HMS Atherstone and HMS Shoreham have arrived to replace the outgoing HMS Middleton and HMS Pembroke, whilst the crews of HMS Quorn and HMS Ramsey have traded places with their counterparts in the UK.
After a six-week journey from the UK, the duo have reached the waters which will be their home for the next two to four years.
Britain maintains a constant minehunter presence in Bahrain - four warships, plus a Royal Fleet Auxiliary support ship. Crews are changed every six or seven months, while the ships themselves typically spend three years in the region.
Homeward bound are HMS Pembroke and HMS Middleton, now Atherstone and Shoreham have taken their place.
The passage for the outbound ships - all the while monitoring passing shipping as part of the Royal Navy’s commitment to global maritime security - was relatively calm.
But upon entering the Gulf of Oman, the pair ran into the full force of the south-west monsoon - winds of 40 knots (74km/h) and a five-metre sea swell, conditions known with usual Royal Navy understatement as ‘lumpy’.
In the calmer waters of the United Arab Emirates, the incomers met the outgoers to formally handover duties in the region before Atherstone and Shoreham joined up with Type 45 destroyer HMS Diamond to enter the southern Gulf together.
Once there, the minehunters parted company, with Shoreham making for the Gulf’s most well-known metropolis, Dubai, and Atherstone sailing for Bahrain.
Both are now getting used to the challenges of training in the sandy waters and searing temperatures which are around 40 degrees Celsius (104 degrees Fahrenheit).
The new crews for HMS Quorn and HMS Ramsey have taken charge of the Hunt and Sandown Class vessels respectively in the latest roulement of mine warfare sailors.
Crew 3 of Mine Countermeasures Squadron 2, custodians of HMS Brocklesby for the past two years, are now on board HMS Quorn, while Crew 5 of Mine Countermeasures Squadron 1 have relieved Crew 6 on HMS Ramsey.
For the new incumbents of Ramsey, the Gulf is not a new experience as many served with HMS Grimsby which returned from the area less than 12 months ago.
For the former HMS Brocklesby crew, however, the heat might be a bit of a shock as she has spent the past two years operating around the UK and the Mediterranean.
Despite the Gulf heat, the tempo in the summer does not let up for the mine warfare quartet which carries out a mix of routine survey work, training and international exercises, as well as continuing to build on the UK’s long-standing bond with the various Gulf states.
HMS Quorn’s Commanding Officer, Lieutenant Commander Jim Buck, said:
The deployment’s a great opportunity to show our strengths - and to put into practice all the hard work and training that’s taken place over the past six months.

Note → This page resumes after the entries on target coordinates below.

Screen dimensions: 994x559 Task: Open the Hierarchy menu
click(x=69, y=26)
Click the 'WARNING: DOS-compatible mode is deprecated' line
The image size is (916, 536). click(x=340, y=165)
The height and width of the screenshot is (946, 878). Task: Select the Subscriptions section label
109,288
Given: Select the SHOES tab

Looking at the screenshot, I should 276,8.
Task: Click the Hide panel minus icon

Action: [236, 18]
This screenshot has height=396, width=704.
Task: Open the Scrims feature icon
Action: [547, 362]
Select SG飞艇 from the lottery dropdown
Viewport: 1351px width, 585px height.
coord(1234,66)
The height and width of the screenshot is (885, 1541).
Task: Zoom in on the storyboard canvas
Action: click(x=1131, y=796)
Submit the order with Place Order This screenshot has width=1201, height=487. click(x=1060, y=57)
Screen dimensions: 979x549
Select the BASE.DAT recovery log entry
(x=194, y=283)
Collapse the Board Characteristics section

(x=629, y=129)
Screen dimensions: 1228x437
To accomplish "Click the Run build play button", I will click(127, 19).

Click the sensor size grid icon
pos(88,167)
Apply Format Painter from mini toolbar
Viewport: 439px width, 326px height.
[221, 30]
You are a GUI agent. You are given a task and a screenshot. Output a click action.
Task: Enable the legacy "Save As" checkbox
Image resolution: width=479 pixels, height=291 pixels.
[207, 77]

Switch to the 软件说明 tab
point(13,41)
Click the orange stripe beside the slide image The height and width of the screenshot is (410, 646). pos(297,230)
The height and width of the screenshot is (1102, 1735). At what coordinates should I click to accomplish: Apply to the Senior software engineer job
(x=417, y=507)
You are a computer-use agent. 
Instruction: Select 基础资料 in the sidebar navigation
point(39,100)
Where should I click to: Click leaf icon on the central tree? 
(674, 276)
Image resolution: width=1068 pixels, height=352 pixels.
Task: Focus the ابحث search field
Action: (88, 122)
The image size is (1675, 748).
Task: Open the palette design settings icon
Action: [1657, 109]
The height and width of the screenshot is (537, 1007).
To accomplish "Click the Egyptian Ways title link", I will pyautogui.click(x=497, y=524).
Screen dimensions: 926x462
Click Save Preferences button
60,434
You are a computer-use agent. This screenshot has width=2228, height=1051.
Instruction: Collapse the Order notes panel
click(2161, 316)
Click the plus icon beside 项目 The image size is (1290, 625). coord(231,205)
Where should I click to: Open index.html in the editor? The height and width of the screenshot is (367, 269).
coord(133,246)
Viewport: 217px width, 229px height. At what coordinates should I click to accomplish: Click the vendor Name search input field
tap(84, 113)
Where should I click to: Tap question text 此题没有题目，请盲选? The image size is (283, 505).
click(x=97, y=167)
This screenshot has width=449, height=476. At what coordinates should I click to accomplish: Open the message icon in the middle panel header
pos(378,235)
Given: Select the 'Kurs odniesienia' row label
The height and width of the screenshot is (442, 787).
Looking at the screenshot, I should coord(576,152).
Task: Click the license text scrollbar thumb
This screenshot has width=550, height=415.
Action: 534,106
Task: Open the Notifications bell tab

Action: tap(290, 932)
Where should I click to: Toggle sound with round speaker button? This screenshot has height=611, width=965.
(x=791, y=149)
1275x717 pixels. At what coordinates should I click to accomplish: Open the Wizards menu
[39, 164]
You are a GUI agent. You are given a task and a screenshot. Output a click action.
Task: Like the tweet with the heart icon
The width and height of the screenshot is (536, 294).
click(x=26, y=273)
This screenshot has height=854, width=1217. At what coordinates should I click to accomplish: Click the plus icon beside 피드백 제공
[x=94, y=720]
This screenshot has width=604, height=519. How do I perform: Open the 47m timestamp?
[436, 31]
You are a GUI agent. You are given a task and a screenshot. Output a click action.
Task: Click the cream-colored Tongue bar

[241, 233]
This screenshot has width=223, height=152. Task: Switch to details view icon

I’m confident we’ve come into this with the strongest team possible - and are looking forward to the challenges that lie ahead.
The Commanding Officer of HMS Ramsey, Lieutenant Commander Giles Palin, said his ship is prepared for any eventuality:
She remains ready for any task that may come her way.
In between our busy operational programme, the crew will try to find time to enjoy the cultural experiences of the region and, where they can, get ashore to visit the splendid cities and countries of the Middle East.